Assembler des molécules aimants sur des nanotubes de carbone : une première que vient de réaliser une équipe de l’Institut de Chimie Moléculaire et des Matériaux d’Orsay (CNRS/Université Paris 11) en collaboration avec l’Institut Lavoisier de Versailles (CNRS/Université de Versailles Saint-Quentin), le laboratoire de Chimie Physique (CNRS/Université Paris 11), le laboratoire d’Electronique Moléculaire (de l’IRAMIS/SPEC au CEA-Saclay) et l’Institut Néel de Grenoble (CNRS/Université Joseph Fourier). Ces nouveaux objets intéressent les physiciens, car ils permettent de stocker de façon indépendante dans chaque molécule de très petite taille (~ 2nm) une information binaire (état on ou off), mais aussi les chimistes car ce système permet d’observer une accélération exceptionnelle du transfert électronique entre les électrodes et les polyoxométallates(*) laissant présager de nouvelles propriétés catalytiques. Ces résultats ont fait l’objet d’un article dans l’édition du journal Angewandte Chemie du 2 juin.
Les nanoaimants moléculaires (ou molécule-aimants) sont des complexes de la chimie de coordination qui présentent une bistabilité (effet mémoire), c’est-à-dire changent de propriétés magnétiques sous l’effet d’une perturbation extérieure (passage d’un état magnétique à un autre : état on / off). A l’heure actuelle, cette bistabilité a été mise en évidence à l’échelle des cristaux moléculaires contenant un très grand nombre de molécules. Une fois les molécules isolées les unes des autres, elles peuvent perdre cette propriété. Un des défis dans ce domaine est donc de conserver cet effet mémoire à l’échelle de molécules individuelles isolées, dans le but de réaliser des dispositifs modèles pour le stockage de l’information binaire à l’échelle de la molécule unique.
Pour la première fois, des chercheurs ont réussi à assembler une molécule aimant, le Fe6-Polyoxométallate, sur un nanotube de carbone, sans qu’elle soit chimiquement modifiée comme le montre l’étude électrochimique. Les molécules sont alors isolées les unes des autres et les mesures magnétiques réalisées à l’aide d’un micro-squid (**) montrent qu’elles conservent leur propriété de bistabilité. De plus, la présence de nanotubes de carbone autour des molécules pourrait faciliter leur adressage (manipulation du moment magnétique de chacune des molécules pour les faire passer d’un état magnétique à l’autre) grâce à l’interaction entre les propriétés électroniques des nanotubes (semi-conducteur) et les propriétés magnétiques des molécules. Ainsi, on pourrait imaginer un dispositif permettant la lecture et la manipulation des moments magnétiques pour effectuer des opérations quantiques.

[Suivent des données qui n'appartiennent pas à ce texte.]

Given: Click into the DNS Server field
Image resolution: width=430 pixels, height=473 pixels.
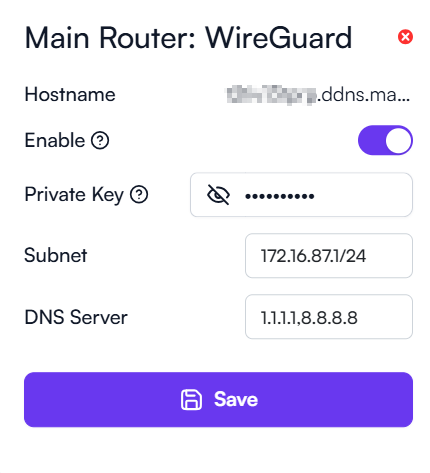Looking at the screenshot, I should click(x=329, y=317).
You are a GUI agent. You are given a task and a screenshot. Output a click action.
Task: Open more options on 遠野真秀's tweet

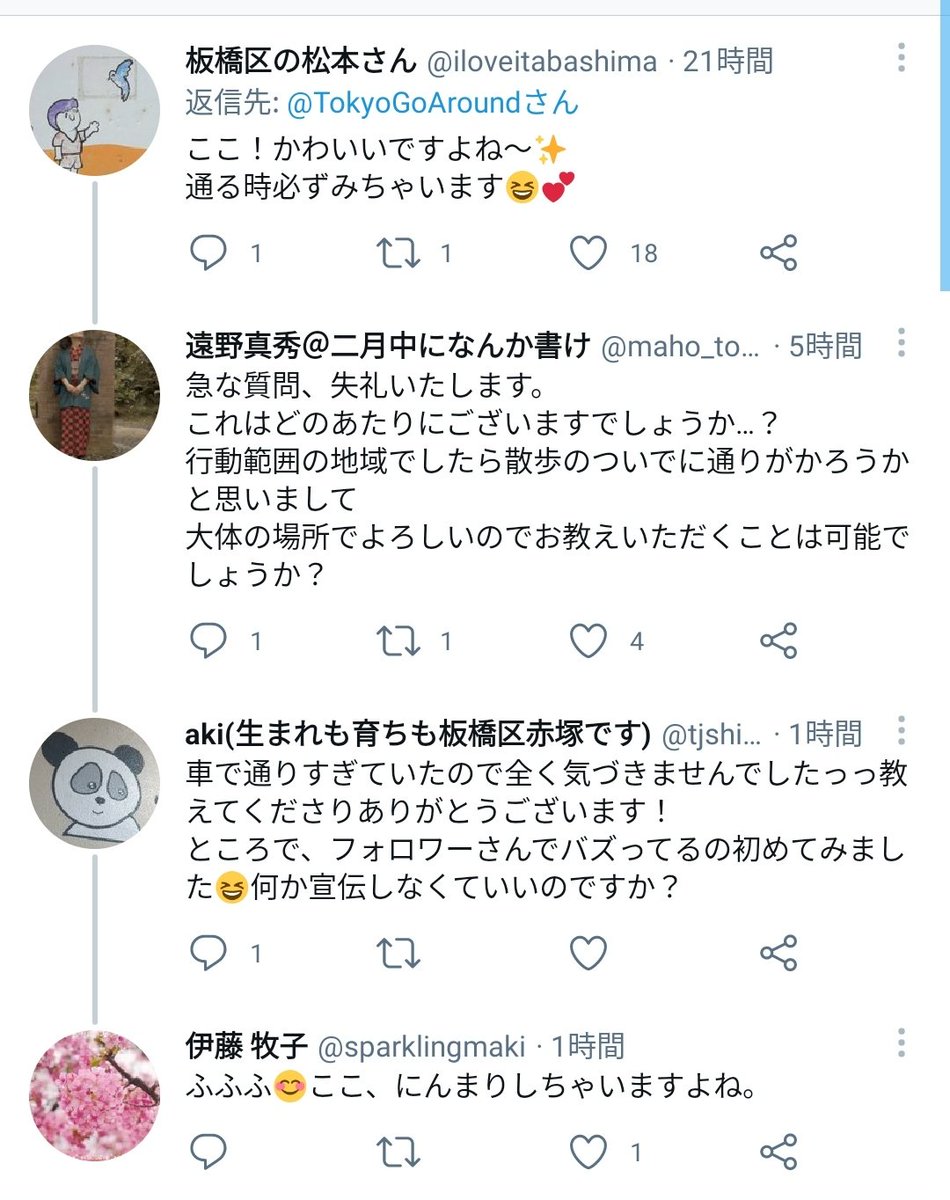[901, 343]
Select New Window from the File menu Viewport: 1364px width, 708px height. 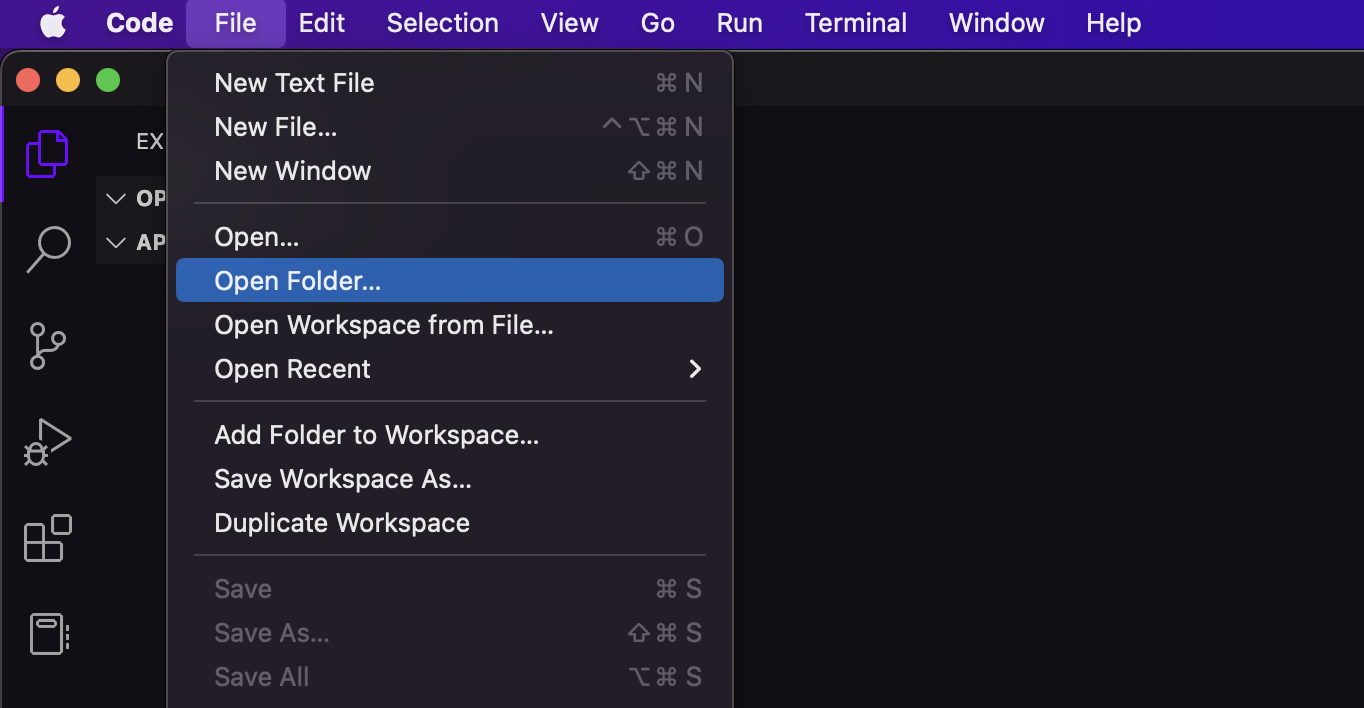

Dans un tout autre domaine, des études électrochimiques ont montré que le greffage de cette molécule sur le nanotube de carbone s’accompagnait d’une accélération considérable du transfert électronique entre les électrodes et les polyoxométallates. Raison invoquée : la grande stabilité du système hybride nanotube/polyoxométallate et la présence du nanotube de carbone renforçant l’interaction entre l’électrode et la molécule, augmentant ainsi les transferts d’électrons entre les deux. Ce comportement ouvre des perspectives très encouragentes, notamment en électrocatalyse, pour de nouvelles propriétés catalytiques… Affaire à suivre !
(*) Les polyoxométallates (POM) sont composés principalement de métaux (molybdène et tungstène) et d’oxygène.
(**) Un micro-SQUID (de l’anglais Superconducting Quantum Interference Device) est un magnétomètre de grande sensibilité utilisé pour mesurer des champs magnétiques très faibles dans des objets de très petites tailles.
Référence :
Magnetic Bistability of Individual Single-Molecule Magnets Grafted on SWNTs
A. Giusti, G. Charron, S. Mazerat, J.D. Compain, P. Mialane, A. Dolbecq, E. Rivière, W. Wernsdorfer, R.N. Biboum, B. Keita, L. Nadjo, A. Filoramo, J.-P. Bourgoin, T. Mallah,
Angew. Chem. Int. Ed., 48(27) (2009) 4949.